From a tax regime that was aimed at taxing capital gains from speculative transactions, which imposed 10 percent tax for properties held for less than a year and none for properties held for three year or more, it has moved in the direction of ‘ability to pay’. All capital gains in varying degrees are taxable at a much higher rate. Consequently, the real-estate market has dried out even for long-term investors. With this, the key industries of iron-steel and cement and many more related to building materials are facing a slump.

Fourth, the cabinet decision to remove the fear factor is a positive move that should be operationalized at the earliest.

Fifth, the privatization programme must be fast tracked to encourage foreign investment. The process was earlier rolled out for the LNG-based power plants but was later abandoned. It should be dusted-off and a signal of government seriousness should be sent to the market that it is committed to conclude the deals.

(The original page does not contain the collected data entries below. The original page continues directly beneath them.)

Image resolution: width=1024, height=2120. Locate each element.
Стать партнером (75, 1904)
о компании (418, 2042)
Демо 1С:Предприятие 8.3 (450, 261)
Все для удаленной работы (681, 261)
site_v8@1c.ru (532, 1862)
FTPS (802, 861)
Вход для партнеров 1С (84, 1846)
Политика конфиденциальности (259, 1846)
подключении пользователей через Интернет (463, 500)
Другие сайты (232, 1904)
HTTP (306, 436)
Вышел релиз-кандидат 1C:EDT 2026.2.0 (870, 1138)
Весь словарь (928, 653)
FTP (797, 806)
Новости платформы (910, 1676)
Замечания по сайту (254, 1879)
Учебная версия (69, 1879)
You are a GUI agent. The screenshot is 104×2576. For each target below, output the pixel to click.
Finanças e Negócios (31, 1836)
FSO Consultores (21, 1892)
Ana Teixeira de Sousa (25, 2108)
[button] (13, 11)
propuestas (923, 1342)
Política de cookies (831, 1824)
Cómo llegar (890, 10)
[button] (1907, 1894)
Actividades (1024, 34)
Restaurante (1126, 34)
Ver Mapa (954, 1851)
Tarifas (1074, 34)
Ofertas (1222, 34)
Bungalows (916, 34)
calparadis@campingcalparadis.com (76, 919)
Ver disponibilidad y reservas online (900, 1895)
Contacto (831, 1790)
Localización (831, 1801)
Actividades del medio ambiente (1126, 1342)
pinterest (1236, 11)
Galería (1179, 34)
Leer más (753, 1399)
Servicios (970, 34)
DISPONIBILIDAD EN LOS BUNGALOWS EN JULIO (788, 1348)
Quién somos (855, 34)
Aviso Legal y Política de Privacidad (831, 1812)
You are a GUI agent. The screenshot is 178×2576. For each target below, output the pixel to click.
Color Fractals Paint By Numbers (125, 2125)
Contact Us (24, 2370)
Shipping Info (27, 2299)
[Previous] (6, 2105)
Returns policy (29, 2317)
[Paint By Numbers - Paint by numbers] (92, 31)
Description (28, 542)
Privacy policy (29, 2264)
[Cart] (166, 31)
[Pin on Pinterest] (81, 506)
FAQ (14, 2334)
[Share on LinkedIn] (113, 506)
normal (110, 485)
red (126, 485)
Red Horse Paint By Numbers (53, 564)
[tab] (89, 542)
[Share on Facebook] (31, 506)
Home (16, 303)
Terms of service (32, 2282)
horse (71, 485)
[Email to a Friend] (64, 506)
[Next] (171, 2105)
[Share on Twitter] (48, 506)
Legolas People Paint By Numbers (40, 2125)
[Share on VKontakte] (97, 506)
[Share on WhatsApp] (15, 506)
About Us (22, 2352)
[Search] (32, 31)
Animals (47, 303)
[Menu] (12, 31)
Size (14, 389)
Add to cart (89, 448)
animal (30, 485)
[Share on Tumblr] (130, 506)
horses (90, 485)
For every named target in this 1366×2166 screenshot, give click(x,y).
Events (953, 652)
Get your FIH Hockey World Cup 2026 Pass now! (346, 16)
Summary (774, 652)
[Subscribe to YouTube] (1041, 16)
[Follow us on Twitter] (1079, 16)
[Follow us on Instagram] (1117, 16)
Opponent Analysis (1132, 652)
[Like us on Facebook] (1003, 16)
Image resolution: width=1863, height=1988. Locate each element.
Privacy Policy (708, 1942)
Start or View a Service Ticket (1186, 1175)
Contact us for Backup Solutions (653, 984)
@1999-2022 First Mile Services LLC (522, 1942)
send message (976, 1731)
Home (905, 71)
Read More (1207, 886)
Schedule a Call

Sixth, a request should be made to the IMF to relax the limit on government guarantees as it would lead to serious consequences for the public sector’s ability to settle circular debt and help the needs of the development projects. This is a condition that should not have been accepted as it contravenes with the fiscal law of the country, which allows issuance of such guarantees not exceeding two percent of GDP inclusive of renewals during the year of old guarantees. In fact, CPEC revival would be impossible with such uncalled-for limitation.

Finally, the resolve and commitment to successfully implement the Fund programme has to be unwavering. Doubts are fast emerging for a number of reasons that the fiscal side may be slipping by a long margin, particularly from the tax collection side. Under the circumstances, the government would either be asked to take additional tax measures or show decreased expenditures.

In this backdrop, suggestions for enhanced development spending would be a tricky proposition on the plea that it would help lift the sagging fortunes of the construction industry. The need to conserve expenditures in the face of slow revenues is imperative. Unless resources are there, how can anyone demand to spend them? This is the fundamental lesson of prudent economics which the government would ignore at its own peril.